OpenAI has been accused of having an anti-Hindu bias due to ChatGPT’s jokes which target Krishna but not Muhammad or Jesus, causing a stir in India.
These complaints can range from simply being fodder for pundits to having more severe consequences that could lead to political ire and regulatory repercussions. These AI culture wars are an issue that needs to be addressed for companies using AI tools to avoid potential backlash from their users.
5. Burning cash and compute
Burning cash and computing to power AI chatbots is becoming increasingly common as companies pour billions of dollars into OpenAI and other similar projects. The cost of training the model alone can amount to tens or even hundreds of millions of dollars per iteration, while inference costs for each response can range from a few cents to single-digit cents. This could be a major obstacle for new players trying to break into the market, especially if they manage to scale up their operations and have to pay these high costs daily.
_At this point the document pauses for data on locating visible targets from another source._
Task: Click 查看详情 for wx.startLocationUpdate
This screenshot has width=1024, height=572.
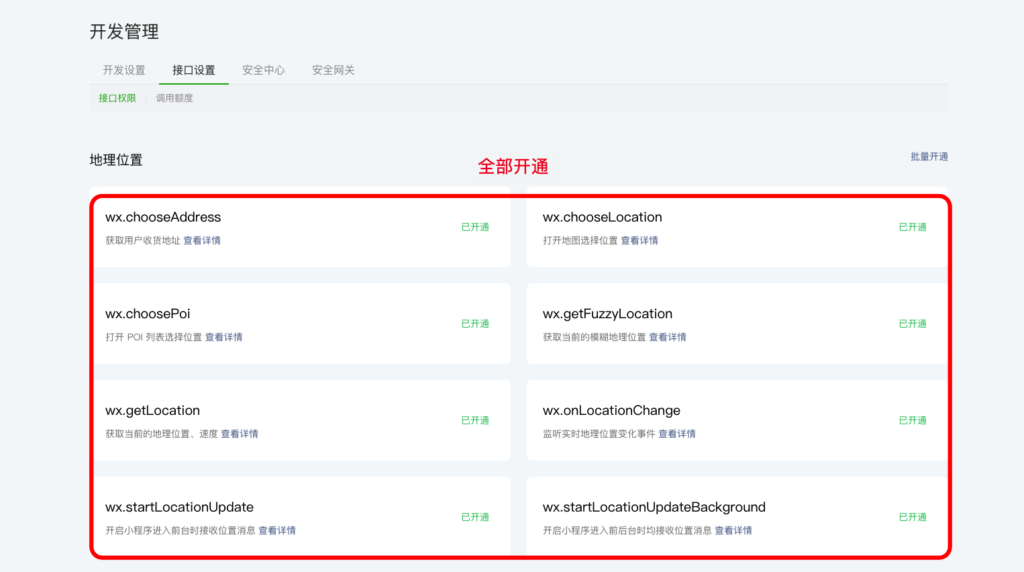Action: pyautogui.click(x=277, y=531)
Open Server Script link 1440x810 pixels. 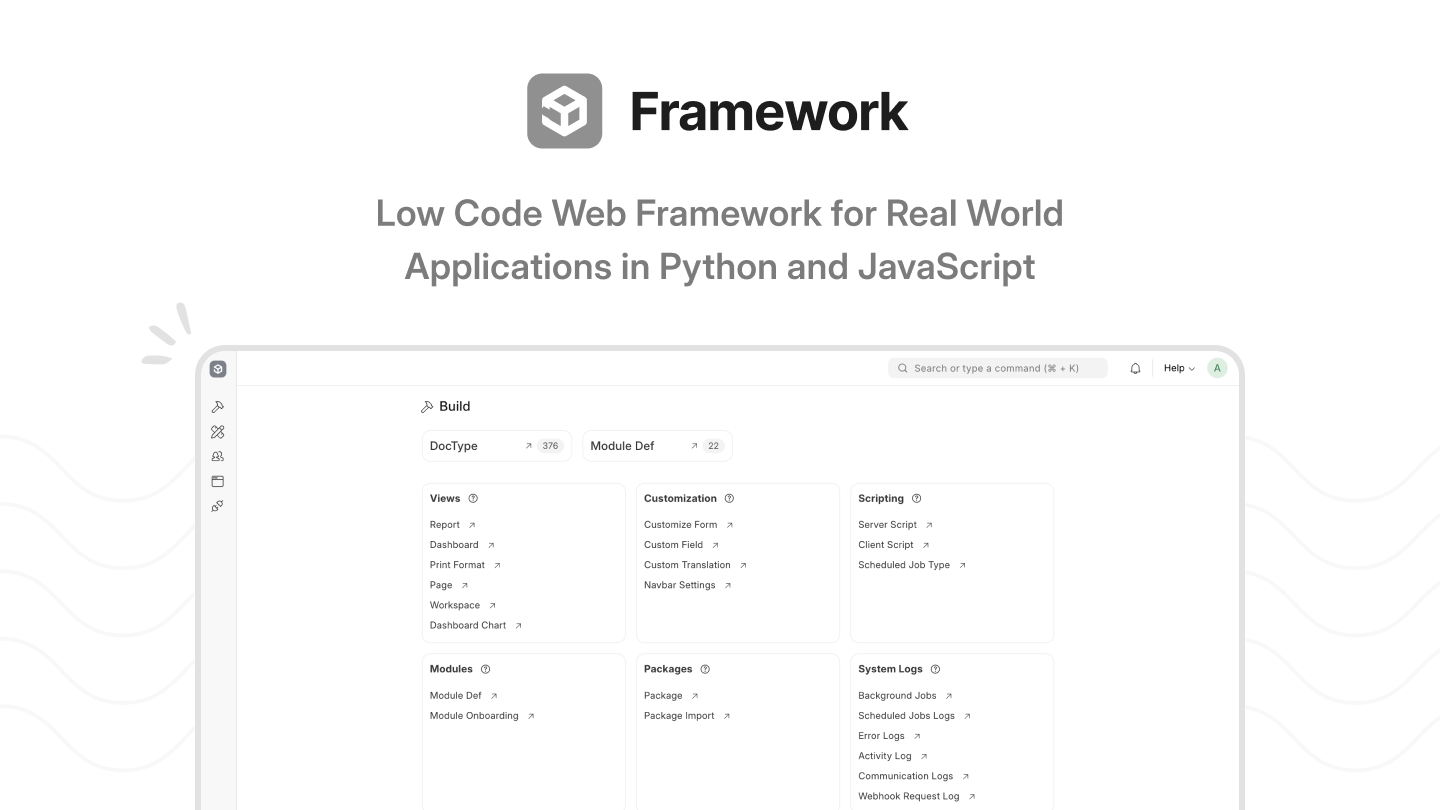tap(887, 525)
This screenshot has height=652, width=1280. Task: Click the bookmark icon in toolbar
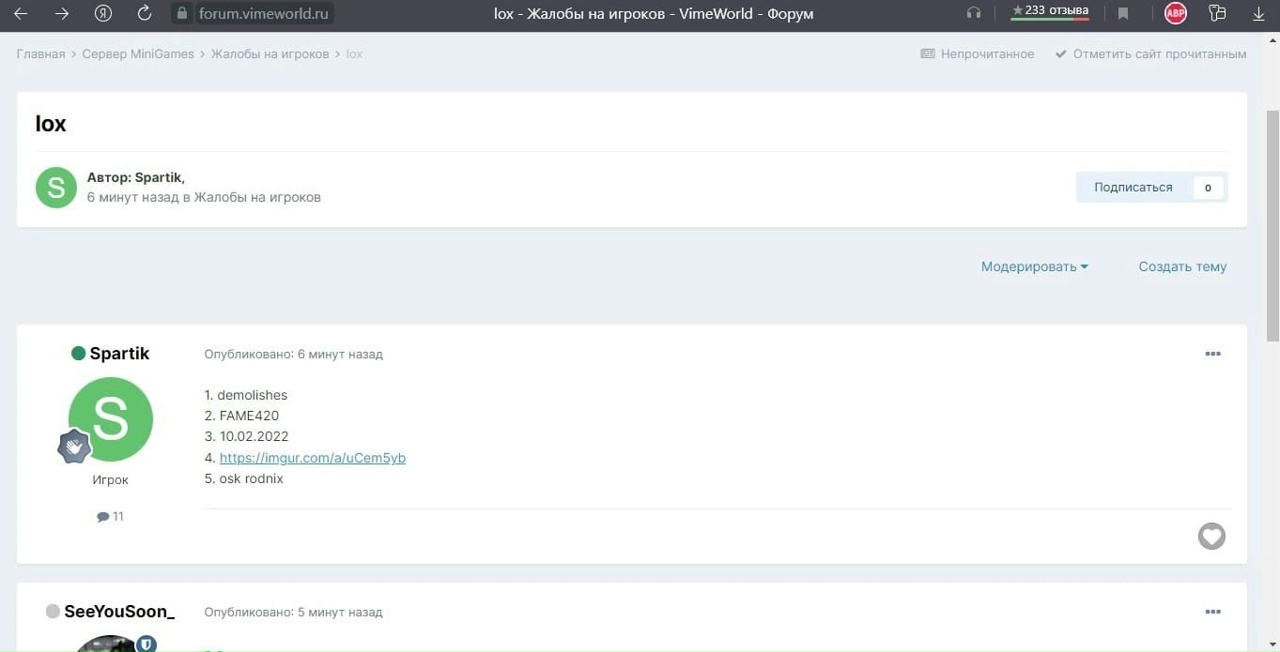pos(1123,14)
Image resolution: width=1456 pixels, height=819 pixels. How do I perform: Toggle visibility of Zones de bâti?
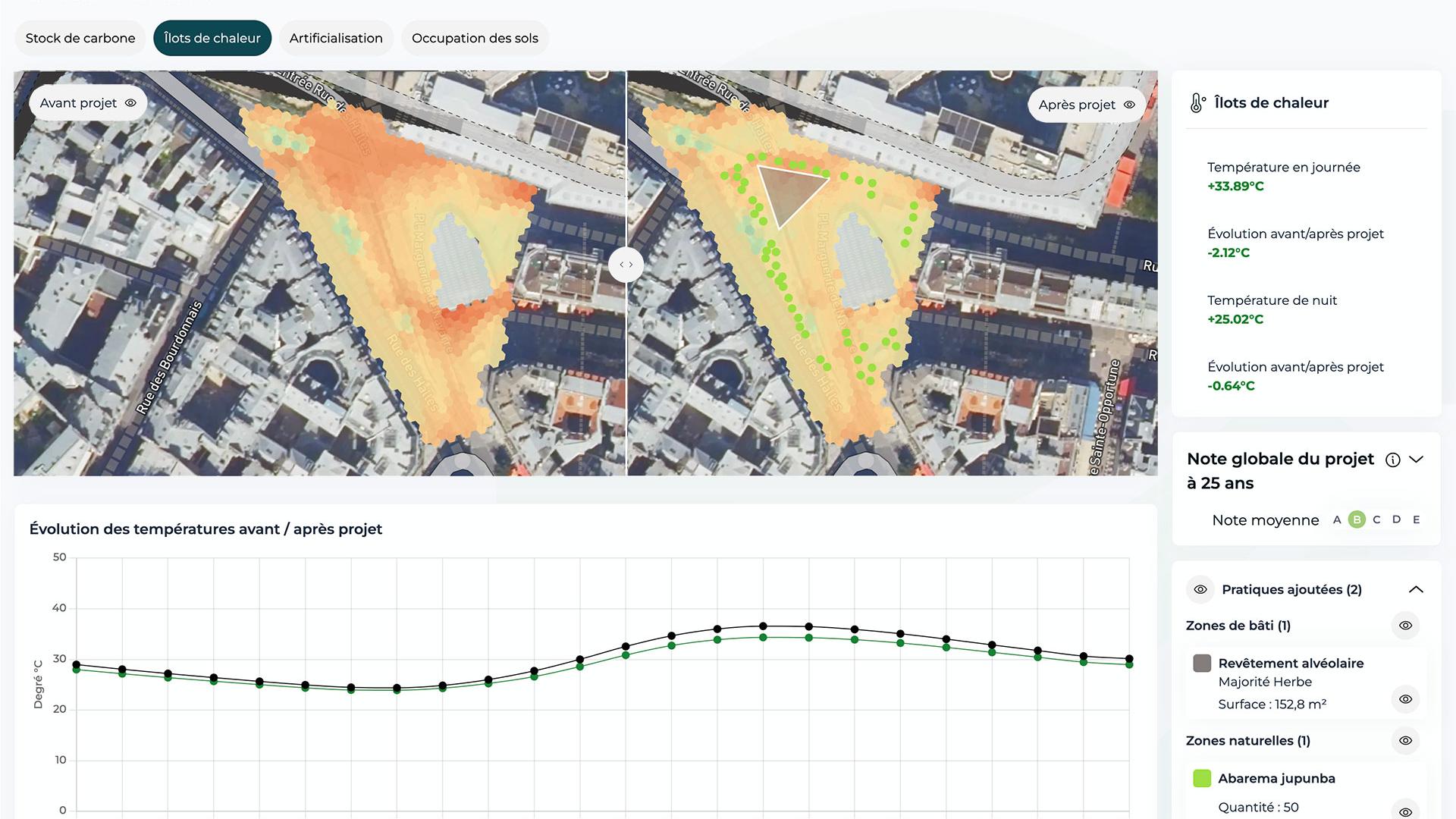click(1405, 625)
Microsoft, in particular, seems intent on using its deep pockets to gain an edge over its rivals by burning cash on AI chatbot development. While it’s still being determined how much this will cost them in the long run, it’s clear that Microsoft has the resources necessary to make such investments and gain an advantage over competitors who may not have access to such funds.
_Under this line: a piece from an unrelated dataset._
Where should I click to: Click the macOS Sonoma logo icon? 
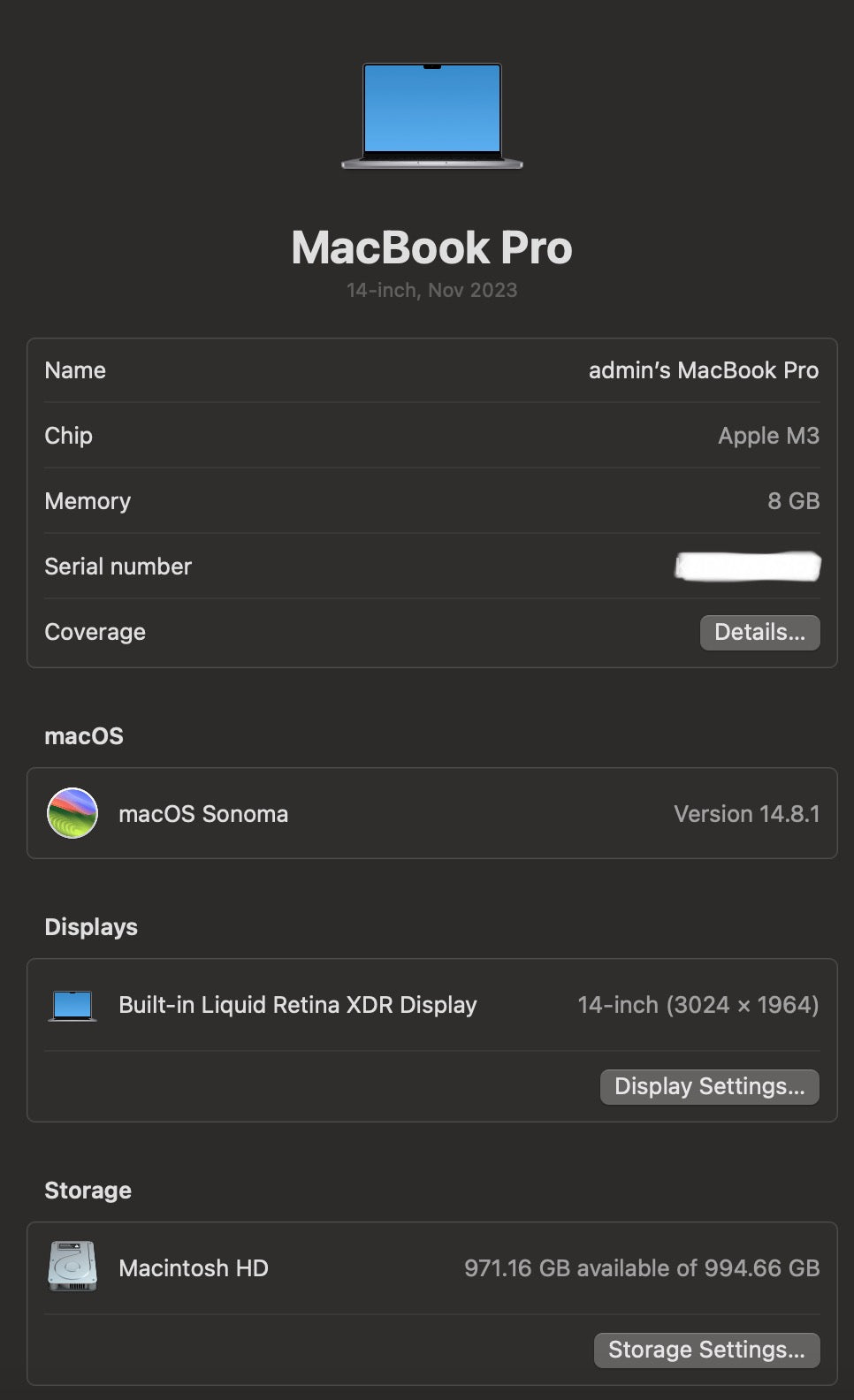72,813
6. AI Regulation and regulation
Technological advancements have left lawmakers scrambling to keep up with the regulations needed to protect consumers. AI search engines and chatbots have been identified as potential violators of existing rules, prompting governments worldwide to take action. Italy recently banned an AI chatbot for collecting private data without consent, and other countries are likely to follow suit.
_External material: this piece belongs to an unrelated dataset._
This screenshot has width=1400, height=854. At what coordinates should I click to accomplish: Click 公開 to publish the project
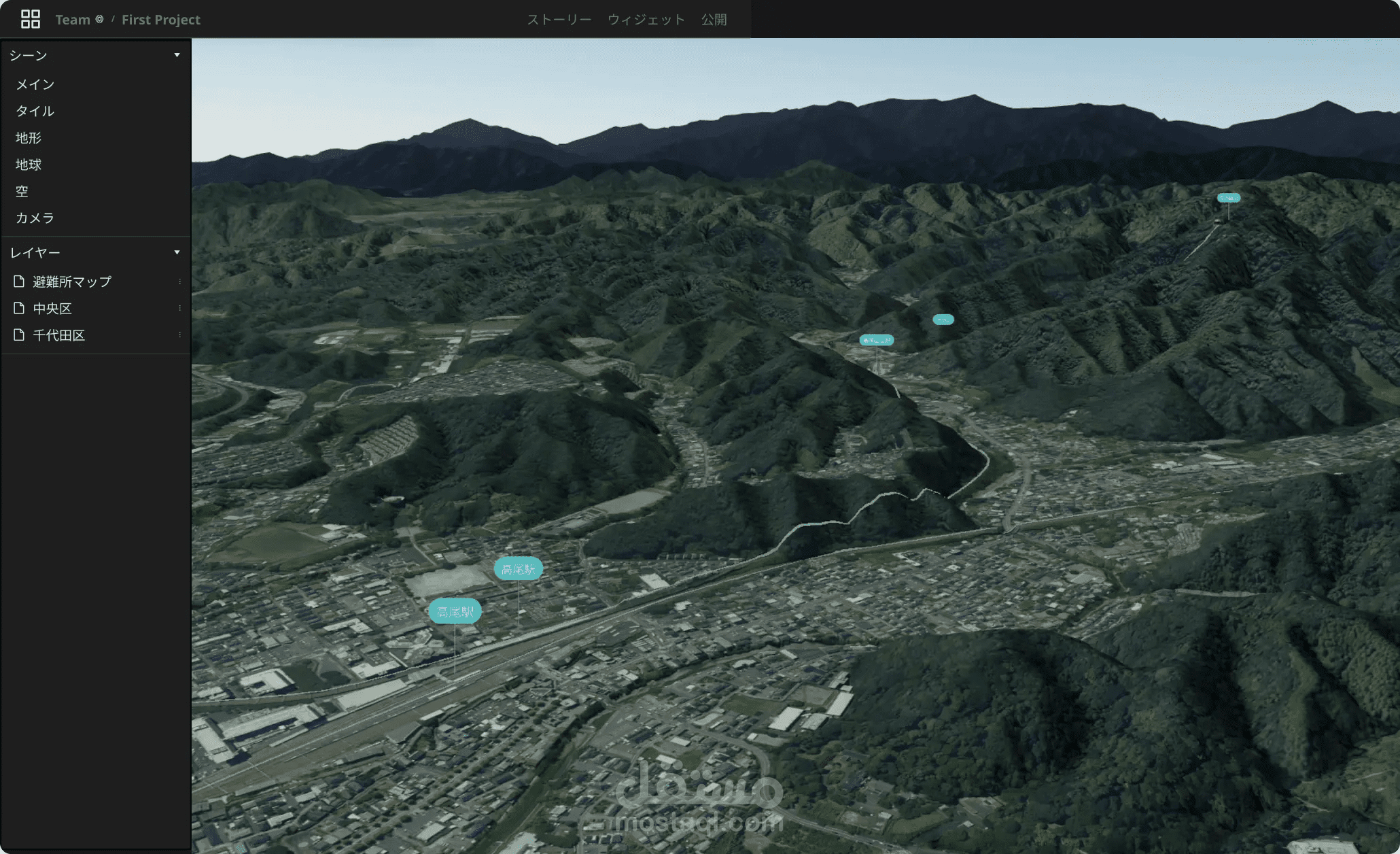pyautogui.click(x=714, y=19)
There are still unanswered questions regarding how current laws work in this new environment. For example, could the EU require AI search engines to pay publishers for any material they use similarly to how Google pays for news clippings? Additionally, if Microsoft’s and Google’s chatbots are not simply retrieving content but also reworking it, can they retain their Section 230 protection which stops them from being held accountable for others’ output?
Privacy laws also need to be considered when it comes to AI-driven technologies. Clearly, regulation must be put in place to ensure consumer protection and privacy rights are respected.
7. AI Search Engines: The Looming Threat of the End of the Web
The end of the web as we know it is a looming threat that the increasing prevalence of AI search engines could cause. These search engines scrape answers from websites, but they’ll lose ad revenue if they don’t push traffic back to these sites. This means that websites will no longer be able to generate income and will eventually wither and die. Without new information being added to the web, AI search engines will have nothing to feed on, and the web as we know it will cease to exist.
This serious problem needs to be addressed for us to continue using the internet as we do today. If AI search engines can take over without any regulation or oversight, then there’s a real risk that the web could become stagnant and outdated. We need to ensure that AI search engines are incentivized to send traffic back to websites to continue generating revenue and providing us with fresh content. Otherwise, we may find ourselves in a world where an AI-driven wasteland has replaced the web.
Conclusion
Bing, Bard, ChatGPT, and other AI technologies represent some of the latest advancements in artificial intelligence search and offer organizations a glimpse into the future of AI-driven customer service. While they have their respective challenges to address and algorithms to be tweaked, they are already proving to be valuable additions to the world of AI.
With continued development and improvement, these search technologies can push forward artificial intelligence’s capabilities further than ever before.